> **Tarefa A**
Indique se cada afirmação abaixo está de acordo com a coluna, respondendo sim ou não e citando as palavras do texto que decidem a questão: (i) o autor revela os nomes das pessoas com quem passou a tarde; (ii) a generalização é uma das técnicas que o autor procura evitar na coluna; (iii) a palestra a que o autor assistiu foi presencial.
> **Tarefa B**
Reproduza o trecho da coluna entre "Disclaimer: escrevo sob" e "aventurar nesse caminho.", inclusive.

> **Texto do exercício**
===============
São três pinos para explodir uma granada armada desde a chegada de Tite ao Flamengo

Disclaimer: escrevo sob o impacto de uma tarde passada com um grupo de pessoas que considero referências da minha profissão; e, por coincidência, tinha acabado de assistir a uma palestra online sobre as características esperadas de um colunista, proferida por um mestre internacional desse ofício. Recuso-me a declinar qualquer nome, porque imagino que todos me aconselhariam a seguir no caminho inverso do que escolhi para esta coluna. Mas já tinha me convencido a experimentar duas técnicas que procuro evitar neste espaço. Primeiro, a generalização, tratar um coletivo como se fosse uma unidade. Segundo, tentar pensar com a cabeça de outra pessoa. Achei que funcionaria para sustentar o argumento, então peço licença a eles e a meus eventuais leitores para me aventurar nesse caminho.
===============
Entradas do conjunto de dados
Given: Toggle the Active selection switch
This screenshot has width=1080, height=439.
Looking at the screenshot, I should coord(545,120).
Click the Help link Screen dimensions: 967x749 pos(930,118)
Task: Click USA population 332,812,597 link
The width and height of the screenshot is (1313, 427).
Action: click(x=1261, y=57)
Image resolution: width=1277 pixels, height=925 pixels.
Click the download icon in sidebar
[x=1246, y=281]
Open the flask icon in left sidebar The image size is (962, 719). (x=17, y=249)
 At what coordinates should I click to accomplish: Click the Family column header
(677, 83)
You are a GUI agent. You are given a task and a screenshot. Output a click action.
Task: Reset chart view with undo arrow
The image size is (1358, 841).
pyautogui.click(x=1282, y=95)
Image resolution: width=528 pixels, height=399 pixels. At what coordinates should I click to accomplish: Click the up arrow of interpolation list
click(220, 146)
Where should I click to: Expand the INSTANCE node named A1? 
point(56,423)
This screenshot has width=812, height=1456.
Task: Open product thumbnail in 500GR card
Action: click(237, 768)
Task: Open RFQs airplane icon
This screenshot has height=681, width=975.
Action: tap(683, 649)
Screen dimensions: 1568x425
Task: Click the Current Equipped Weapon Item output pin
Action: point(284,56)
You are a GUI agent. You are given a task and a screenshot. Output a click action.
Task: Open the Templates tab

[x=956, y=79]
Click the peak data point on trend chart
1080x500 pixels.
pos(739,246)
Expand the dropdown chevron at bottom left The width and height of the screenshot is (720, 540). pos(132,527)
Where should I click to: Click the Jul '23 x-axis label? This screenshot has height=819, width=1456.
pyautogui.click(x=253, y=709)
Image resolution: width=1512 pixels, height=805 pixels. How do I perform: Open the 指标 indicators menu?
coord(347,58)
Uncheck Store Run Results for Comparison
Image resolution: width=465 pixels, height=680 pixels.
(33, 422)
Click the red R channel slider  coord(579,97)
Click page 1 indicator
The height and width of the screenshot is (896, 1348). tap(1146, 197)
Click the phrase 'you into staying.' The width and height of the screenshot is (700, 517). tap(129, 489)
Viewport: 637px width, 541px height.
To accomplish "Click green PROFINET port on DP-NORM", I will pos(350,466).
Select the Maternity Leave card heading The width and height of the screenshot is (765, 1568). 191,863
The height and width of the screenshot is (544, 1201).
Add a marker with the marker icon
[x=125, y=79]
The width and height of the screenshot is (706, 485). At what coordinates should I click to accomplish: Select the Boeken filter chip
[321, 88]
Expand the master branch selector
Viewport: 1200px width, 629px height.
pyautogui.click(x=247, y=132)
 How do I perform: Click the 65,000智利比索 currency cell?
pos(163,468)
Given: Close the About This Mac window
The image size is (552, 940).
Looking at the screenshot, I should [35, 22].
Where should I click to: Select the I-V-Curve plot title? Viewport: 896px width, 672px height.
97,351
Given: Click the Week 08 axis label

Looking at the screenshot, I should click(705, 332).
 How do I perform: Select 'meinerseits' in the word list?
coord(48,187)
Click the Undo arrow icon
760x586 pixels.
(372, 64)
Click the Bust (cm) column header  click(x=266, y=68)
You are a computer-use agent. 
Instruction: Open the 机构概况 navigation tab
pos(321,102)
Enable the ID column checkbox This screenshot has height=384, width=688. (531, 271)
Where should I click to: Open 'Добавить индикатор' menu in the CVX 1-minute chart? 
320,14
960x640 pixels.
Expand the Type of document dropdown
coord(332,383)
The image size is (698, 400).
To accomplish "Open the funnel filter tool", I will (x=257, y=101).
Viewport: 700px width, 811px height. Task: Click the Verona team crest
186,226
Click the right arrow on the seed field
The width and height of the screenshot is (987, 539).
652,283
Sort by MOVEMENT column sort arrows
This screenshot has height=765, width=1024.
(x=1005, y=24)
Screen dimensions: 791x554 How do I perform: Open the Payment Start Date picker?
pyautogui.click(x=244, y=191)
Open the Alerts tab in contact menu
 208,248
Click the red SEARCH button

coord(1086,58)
===============
> **Resposta escrita A**
(i) Não: "Recuso-me a declinar qualquer nome"
(ii) Sim: "Primeiro, a generalização, tratar um coletivo como se fosse uma unidade."
(iii) Não: "tinha acabado de assistir a uma palestra online"

> **Resposta escrita B**
Disclaimer: escrevo sob o impacto de uma tarde passada com um grupo de pessoas que considero referências da minha profissão; e, por coincidência, tinha acabado de assistir a uma palestra online sobre as características esperadas de um colunista, proferida por um mestre internacional desse ofício. Recuso-me a declinar qualquer nome, porque imagino que todos me aconselhariam a seguir no caminho inverso do que escolhi para esta coluna. Mas já tinha me convencido a experimentar duas técnicas que procuro evitar neste espaço. Primeiro, a generalização, tratar um coletivo como se fosse uma unidade. Segundo, tentar pensar com a cabeça de outra pessoa. Achei que funcionaria para sustentar o argumento, então peço licença a eles e a meus eventuais leitores para me aventurar nesse caminho.